Přemysl Čech ne cache pas un certain étonnement compte tenu de l’actualité en République tchèque et dans le monde en 2020 et 2021 :
« Les questions comme celles de la qualité des soins de santé, de sécurité, des finances publiques sont en quelque sorte intemporelles, car ce sont toujours des priorités. Mais la crise du coronavirus occupe l’essentiel de l’actualité depuis un an et demi, elle a eu d’importantes retombées sur l’évolution de la situation politique et la vie de beaucoup de gens, et je suis donc un peu surpris de constater que cette crise n’apparaisse qu’en dixième position parmi les thèmes importants. »
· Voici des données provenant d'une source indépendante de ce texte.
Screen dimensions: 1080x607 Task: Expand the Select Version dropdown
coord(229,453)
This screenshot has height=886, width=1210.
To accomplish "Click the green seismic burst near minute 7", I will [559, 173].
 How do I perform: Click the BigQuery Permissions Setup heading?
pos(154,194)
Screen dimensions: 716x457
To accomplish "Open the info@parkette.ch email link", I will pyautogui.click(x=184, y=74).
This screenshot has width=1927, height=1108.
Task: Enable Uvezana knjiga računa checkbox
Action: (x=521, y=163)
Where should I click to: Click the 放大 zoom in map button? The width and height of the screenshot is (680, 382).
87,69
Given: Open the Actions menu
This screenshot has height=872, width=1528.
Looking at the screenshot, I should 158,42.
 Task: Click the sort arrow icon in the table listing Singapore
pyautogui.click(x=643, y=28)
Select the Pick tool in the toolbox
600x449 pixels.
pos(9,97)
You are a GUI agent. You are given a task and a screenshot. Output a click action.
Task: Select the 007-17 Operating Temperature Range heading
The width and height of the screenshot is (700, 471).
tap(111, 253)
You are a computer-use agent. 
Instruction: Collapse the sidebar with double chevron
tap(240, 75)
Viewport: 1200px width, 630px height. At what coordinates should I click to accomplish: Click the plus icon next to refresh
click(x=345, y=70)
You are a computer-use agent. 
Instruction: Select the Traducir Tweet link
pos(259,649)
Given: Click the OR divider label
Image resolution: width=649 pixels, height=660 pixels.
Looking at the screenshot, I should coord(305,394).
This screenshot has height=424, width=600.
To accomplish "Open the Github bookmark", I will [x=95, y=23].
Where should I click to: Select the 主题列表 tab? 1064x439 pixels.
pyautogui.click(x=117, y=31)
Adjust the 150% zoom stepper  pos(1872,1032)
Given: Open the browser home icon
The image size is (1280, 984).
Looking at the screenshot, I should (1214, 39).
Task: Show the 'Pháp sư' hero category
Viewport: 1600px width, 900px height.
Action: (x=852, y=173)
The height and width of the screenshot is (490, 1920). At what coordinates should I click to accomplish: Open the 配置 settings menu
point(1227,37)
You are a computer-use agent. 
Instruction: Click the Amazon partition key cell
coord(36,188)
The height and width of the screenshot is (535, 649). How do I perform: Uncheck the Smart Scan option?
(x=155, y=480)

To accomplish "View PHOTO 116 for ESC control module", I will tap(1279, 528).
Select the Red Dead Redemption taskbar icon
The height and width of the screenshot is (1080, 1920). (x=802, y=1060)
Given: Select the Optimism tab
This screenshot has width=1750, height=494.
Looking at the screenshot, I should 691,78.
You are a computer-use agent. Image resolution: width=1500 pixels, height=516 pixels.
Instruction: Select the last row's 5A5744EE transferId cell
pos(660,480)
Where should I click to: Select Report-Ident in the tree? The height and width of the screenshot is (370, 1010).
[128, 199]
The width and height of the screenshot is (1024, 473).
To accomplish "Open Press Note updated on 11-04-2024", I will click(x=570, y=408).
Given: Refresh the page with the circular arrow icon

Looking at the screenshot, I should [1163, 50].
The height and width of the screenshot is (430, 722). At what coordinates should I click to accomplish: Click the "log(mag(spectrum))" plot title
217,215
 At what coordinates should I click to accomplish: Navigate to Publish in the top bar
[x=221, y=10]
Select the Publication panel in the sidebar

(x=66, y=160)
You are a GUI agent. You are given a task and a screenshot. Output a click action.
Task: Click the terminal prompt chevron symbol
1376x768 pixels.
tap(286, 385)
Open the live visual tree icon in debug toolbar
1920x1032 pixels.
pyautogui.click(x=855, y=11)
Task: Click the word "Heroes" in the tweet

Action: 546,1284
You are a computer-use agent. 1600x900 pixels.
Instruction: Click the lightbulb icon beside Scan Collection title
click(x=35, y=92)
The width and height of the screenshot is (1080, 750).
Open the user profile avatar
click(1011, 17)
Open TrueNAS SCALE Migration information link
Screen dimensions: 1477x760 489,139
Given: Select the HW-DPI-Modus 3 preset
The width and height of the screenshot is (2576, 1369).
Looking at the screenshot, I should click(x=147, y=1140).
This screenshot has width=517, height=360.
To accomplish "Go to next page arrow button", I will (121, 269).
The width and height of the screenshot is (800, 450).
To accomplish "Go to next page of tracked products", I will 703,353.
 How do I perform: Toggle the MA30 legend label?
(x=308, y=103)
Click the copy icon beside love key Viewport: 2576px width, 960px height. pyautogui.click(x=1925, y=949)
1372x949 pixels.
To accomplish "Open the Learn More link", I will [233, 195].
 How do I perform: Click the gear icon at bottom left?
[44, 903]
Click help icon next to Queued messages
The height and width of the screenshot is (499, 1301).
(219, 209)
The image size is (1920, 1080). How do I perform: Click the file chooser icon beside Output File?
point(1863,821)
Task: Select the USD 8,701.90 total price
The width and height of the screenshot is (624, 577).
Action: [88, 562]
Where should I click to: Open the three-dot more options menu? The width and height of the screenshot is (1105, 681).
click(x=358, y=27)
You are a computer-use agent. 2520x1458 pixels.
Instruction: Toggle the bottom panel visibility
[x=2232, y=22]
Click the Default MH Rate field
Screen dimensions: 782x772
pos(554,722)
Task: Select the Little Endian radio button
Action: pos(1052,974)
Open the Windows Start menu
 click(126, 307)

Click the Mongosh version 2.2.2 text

Chroniqueur à la Radio tchèque, Petr Hartman estime, lui, que l’actuelle coalition gouvernementale, composée du mouvement ANO et du parti social-démocrate, et son chef Andrej Babiš, n’ont absolument aucun intérêt à porter les résultats de leur gestion de la crise du coronavirus sur la place publique :
« Andrej Babiš s’efforce de faire en sorte que la question du coronavirus ne soit pas un thème des élections et espère que les gens auront oublié ce qui s'est passé ces derniers mois. Il est bien conscient que si le coronavirus devait être un sujet central, cela ne lui apporterait rien. Beaucoup de chiffres différents montrent que la République tchèque n’a pas su faire face à l’épidémie, que celle-ci a été mal gérée. Mais si la situation reste calme, si elle ne se dégrade plus dans les trois prochains mois, on peut penser que le coronavirus ne sera plus une priorité pour ces élections. »
Reste que l’évolution de la situation épidémiologique, avec l’apparition et la propagation du variant Delta, pourrait malgré tout replacer le coronavirus au centre des préoccupations des Tchèques d’ici le mois d’octobre.